#### SET EXERCISE A
Rewrite the listing lines starting at "1568x761 pixels. Task: Click" and ending at "Looking at the screenshot, I should pos(534,50).", substituting "Import tab" for "Upload tab" and leaving everything else unchanged.

#### ARTICLE
I had planned on a 4 part series, but Leamer’s 2007 presentation to the Federal Reserve really deserves a thorough review in its own right, so I am going to devote this entire post to that. In part 5, I will review what he had to say in hindsight, in 2015.
Leamer’s Very Useful Model
The patterns Ed Leamer uncovered in his 2007 paper, “Housing IS the Business Cycle” are very useful. It seems true and important that declining housing starts is an important early signal of a coming recession.
He has a reasonable conceptual framework for arguing that monetary policy will be more effective if it aims to slow housing production earlier in the cycle. The risk of waiting too long is that then the Fed is left scrambling to pull a too-hot market back, and risks being procyclical.
That’s all well and good if you know how many houses we need.
Because he accepted the mythologies of the day, he, infuriatingly, decided that the Fed was already too late this time. They had let the boom get too hot. Instead of avoiding the bust in 2008, he concluded that it should have avoided the boom in 2005.
By the way, Leamer writes with a sort of smugness, or swagger, that I sense is somewhat like my own writing style. And it doesn’t come off well at all if you think he is wrong about a lot of things. I feel like if I had the appropriate amount of humility, this would cause me to recoil from this review, in fear of looking the fool, myself. But, I guess I lack that amount of humility, which is concerning.
The Fed was late to loosen.
Figure 1, from one of my Mercatus papers, compares the rate of new housing production at the peak of the last 6 expansions. Peak building is matched at t=0. The chart shows how active building was, per capita, in 2006 compared to previous expansions and it also shows the point in 2007 when Leamer counseled the Fed that recession was imminent because our building boom had been so vast. In the past contractions, he would have counseled to immediately stimulate until starts recovered, but not this time.
As I reported in Part 1, he said:
The inevitable effect of those rates (KE: rates that he thought were too low before 2006) has been an acceleration of the home building clock, transferring building backward in time from 2006-2008 to 2003-2005. Our Fed thus implicitly made the decision: more in 2003-2005 at the cost of less in 2006-2008. That strikes me as a very risky choice. The historical record strongly suggests that in 2003 and 2004 we poured the foundation for a recession in 2007 or 2008 led by a collapse in housing we are currently experiencing.
Let me be clear. Leamer, at the spot marked on the chart, was arguing that the Fed needed to hold off on stimulus, because they had let the housing market get too hot, and there was no room for a new expansion.

Entries on finding words and elements
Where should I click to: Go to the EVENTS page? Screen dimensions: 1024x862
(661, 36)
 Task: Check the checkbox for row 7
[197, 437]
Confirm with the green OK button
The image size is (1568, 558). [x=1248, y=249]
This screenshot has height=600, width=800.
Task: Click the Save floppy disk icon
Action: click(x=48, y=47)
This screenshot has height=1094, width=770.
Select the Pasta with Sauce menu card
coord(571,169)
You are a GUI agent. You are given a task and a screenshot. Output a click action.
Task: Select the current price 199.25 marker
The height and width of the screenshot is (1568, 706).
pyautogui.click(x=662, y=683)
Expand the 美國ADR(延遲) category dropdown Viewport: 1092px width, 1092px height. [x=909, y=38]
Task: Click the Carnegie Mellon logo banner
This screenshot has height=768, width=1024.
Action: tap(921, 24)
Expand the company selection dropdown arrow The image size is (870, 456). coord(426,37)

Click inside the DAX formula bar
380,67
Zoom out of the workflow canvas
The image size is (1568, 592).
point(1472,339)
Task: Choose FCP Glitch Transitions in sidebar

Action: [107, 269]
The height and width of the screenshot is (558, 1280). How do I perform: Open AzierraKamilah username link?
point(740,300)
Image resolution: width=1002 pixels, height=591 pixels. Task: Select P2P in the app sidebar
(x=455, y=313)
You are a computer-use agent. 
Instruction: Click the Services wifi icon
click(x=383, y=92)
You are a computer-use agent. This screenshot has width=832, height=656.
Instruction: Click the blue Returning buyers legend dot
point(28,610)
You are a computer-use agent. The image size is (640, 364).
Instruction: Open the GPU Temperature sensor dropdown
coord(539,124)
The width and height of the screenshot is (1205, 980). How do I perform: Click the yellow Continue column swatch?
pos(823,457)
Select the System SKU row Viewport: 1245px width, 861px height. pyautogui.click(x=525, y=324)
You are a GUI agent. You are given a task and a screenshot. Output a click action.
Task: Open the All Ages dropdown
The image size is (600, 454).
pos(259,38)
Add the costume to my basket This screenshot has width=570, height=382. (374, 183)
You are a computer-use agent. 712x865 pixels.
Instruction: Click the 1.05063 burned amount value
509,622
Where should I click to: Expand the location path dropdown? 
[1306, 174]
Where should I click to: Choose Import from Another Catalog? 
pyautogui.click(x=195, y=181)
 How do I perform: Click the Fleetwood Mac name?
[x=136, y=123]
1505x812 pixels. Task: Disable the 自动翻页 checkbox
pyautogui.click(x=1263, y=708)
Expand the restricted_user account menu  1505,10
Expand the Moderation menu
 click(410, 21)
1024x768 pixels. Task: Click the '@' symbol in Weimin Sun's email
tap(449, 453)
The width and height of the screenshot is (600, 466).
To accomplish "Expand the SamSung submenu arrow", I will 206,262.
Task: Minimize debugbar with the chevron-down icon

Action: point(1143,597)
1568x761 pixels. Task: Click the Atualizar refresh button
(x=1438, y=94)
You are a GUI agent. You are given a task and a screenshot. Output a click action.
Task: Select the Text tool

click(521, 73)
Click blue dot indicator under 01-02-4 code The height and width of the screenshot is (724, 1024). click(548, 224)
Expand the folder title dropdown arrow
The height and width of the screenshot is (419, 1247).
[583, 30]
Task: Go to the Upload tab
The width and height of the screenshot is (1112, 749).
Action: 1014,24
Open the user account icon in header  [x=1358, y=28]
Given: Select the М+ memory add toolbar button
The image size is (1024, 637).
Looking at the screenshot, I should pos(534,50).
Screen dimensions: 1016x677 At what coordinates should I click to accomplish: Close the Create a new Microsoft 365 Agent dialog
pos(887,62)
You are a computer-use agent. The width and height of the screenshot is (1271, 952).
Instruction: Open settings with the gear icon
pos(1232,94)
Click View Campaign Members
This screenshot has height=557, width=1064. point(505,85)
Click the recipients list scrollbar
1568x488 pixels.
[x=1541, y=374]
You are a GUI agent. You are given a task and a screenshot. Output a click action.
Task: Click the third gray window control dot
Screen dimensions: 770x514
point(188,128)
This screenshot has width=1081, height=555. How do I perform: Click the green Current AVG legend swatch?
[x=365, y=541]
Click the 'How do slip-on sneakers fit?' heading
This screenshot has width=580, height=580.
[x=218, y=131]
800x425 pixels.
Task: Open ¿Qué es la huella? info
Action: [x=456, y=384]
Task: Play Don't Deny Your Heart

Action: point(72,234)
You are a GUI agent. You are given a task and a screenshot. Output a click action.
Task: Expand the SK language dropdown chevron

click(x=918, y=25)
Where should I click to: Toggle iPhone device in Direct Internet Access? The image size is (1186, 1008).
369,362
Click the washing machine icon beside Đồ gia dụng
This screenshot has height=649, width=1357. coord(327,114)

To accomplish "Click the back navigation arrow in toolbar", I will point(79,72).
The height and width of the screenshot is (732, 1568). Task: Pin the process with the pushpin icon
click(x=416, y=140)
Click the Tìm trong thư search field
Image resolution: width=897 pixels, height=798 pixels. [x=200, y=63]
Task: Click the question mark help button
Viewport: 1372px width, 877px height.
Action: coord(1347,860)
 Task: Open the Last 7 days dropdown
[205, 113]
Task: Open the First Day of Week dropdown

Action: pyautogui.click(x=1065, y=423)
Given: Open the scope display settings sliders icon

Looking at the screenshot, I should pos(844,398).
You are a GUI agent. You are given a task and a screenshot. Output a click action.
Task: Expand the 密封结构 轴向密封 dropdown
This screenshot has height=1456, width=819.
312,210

#### SET EXERCISE B
List every distinct year mentioned in the article on Leamer's housing presentation.

#### FULL ANSWER A
1568x761 pixels. Task: Click the Atualizar refresh button
(x=1438, y=94)
You are a GUI agent. You are given a task and a screenshot. Output a click action.
Task: Select the Text tool

click(521, 73)
Click blue dot indicator under 01-02-4 code The height and width of the screenshot is (724, 1024). click(548, 224)
Expand the folder title dropdown arrow
The height and width of the screenshot is (419, 1247).
[583, 30]
Task: Go to the Import tab
The width and height of the screenshot is (1112, 749).
Action: 1014,24
Open the user account icon in header  [x=1358, y=28]
Given: Select the М+ memory add toolbar button
The image size is (1024, 637).
Looking at the screenshot, I should pos(534,50).

#### FULL ANSWER B
2003, 2004, 2005, 2006, 2007, 2008, 2015